Does there exist a function which is continuous everywhere but not differentiable at exactly two points? Justify your answer.

(A) Consider the function $f(x) = |x| + |x - 1|$.
Since the modulus function is continuous everywhere and the sum of two continuous functions is also continuous,$f(x)$ is continuous for all $x \in \mathbb{R}$.
To check the differentiability of $f(x)$,we examine the points where the expression inside the modulus changes sign,which are $x = 0$ and $x = 1$.
At $x = 0$:
Left-hand derivative $(LHD)$ $= \lim_{x \to 0^-} \frac{f(x) - f(0)}{x - 0} = \lim_{x \to 0^-} \frac{(|x| + |x - 1|) - 1}{x} = \lim_{x \to 0^-} \frac{(-x - x + 1) - 1}{x} = \lim_{x \to 0^-} \frac{-2x}{x} = -2$.

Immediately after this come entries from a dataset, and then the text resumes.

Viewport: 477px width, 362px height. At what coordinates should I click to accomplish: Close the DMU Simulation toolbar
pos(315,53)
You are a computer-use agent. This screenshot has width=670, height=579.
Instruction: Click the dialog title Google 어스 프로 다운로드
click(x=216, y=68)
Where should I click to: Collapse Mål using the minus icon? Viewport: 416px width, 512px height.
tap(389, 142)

Right-hand derivative $(RHD)$ $= \lim_{x \to 0^+} \frac{f(x) - f(0)}{x - 0} = \lim_{x \to 0^+} \frac{(|x| + |x - 1|) - 1}{x} = \lim_{x \to 0^+} \frac{(x - x + 1) - 1}{x} = \lim_{x \to 0^+} \frac{0}{x} = 0$.

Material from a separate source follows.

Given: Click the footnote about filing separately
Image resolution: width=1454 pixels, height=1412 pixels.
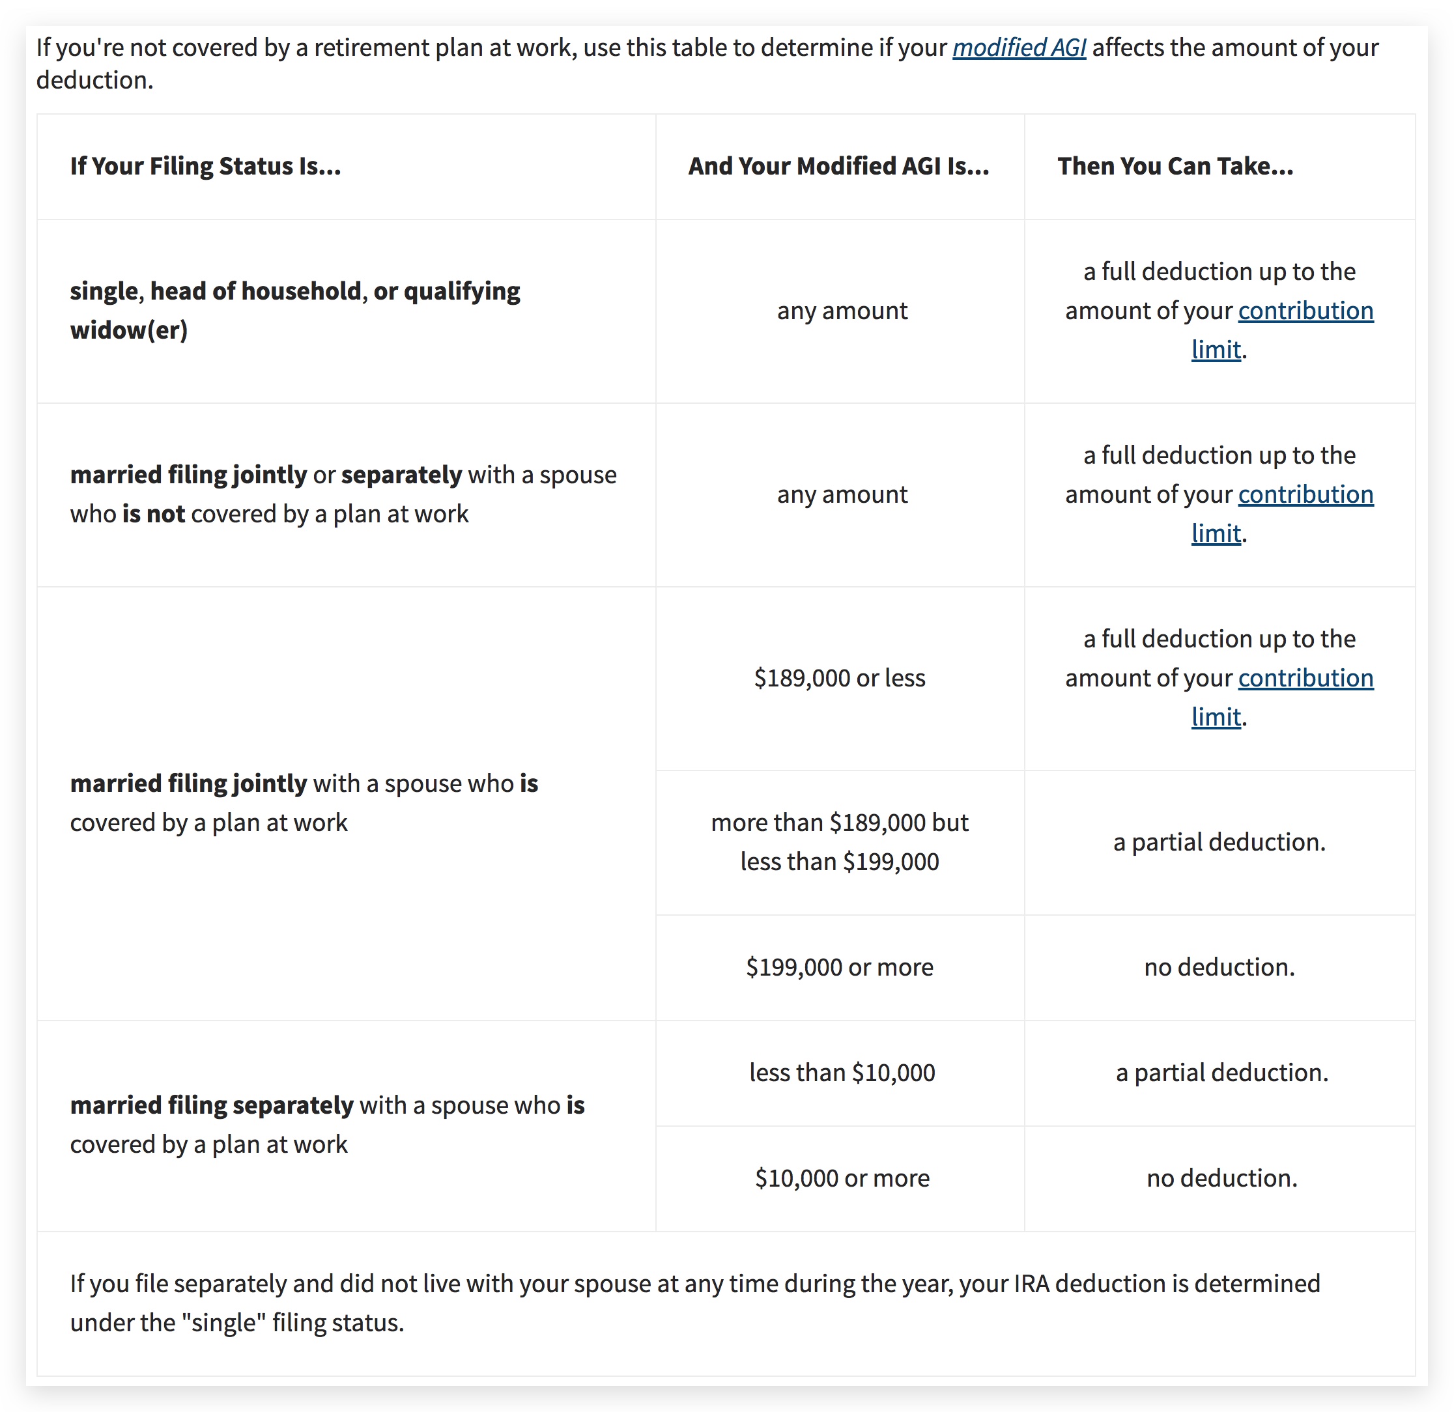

Since $LHD \neq RHD$,$f(x)$ is not differentiable at $x = 0$.
At $x = 1$:
$LHD$ $= \lim_{x \to 1^-} \frac{f(x) - f(1)}{x - 1} = \lim_{x \to 1^-} \frac{(|x| + |x - 1|) - 1}{x - 1} = \lim_{x \to 1^-} \frac{(x - x + 1) - 1}{x - 1} = \lim_{x \to 1^-} \frac{0}{x - 1} = 0$.

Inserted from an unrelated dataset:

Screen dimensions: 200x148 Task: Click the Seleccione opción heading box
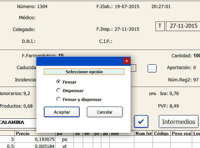click(x=84, y=72)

$RHD$ $= \lim_{x \to 1^+} \frac{f(x) - f(1)}{x - 1} = \lim_{x \to 1^+} \frac{(|x| + |x - 1|) - 1}{x - 1} = \lim_{x \to 1^+} \frac{(x + x - 1) - 1}{x - 1} = \lim_{x \to 1^+} \frac{2x - 2}{x - 1} = 2$.
Since $LHD \neq RHD$,$f(x)$ is not differentiable at $x = 1$.
Thus,$f(x) = |x| + |x - 1|$ is continuous everywhere but not differentiable at exactly two points,$x = 0$ and $x = 1$.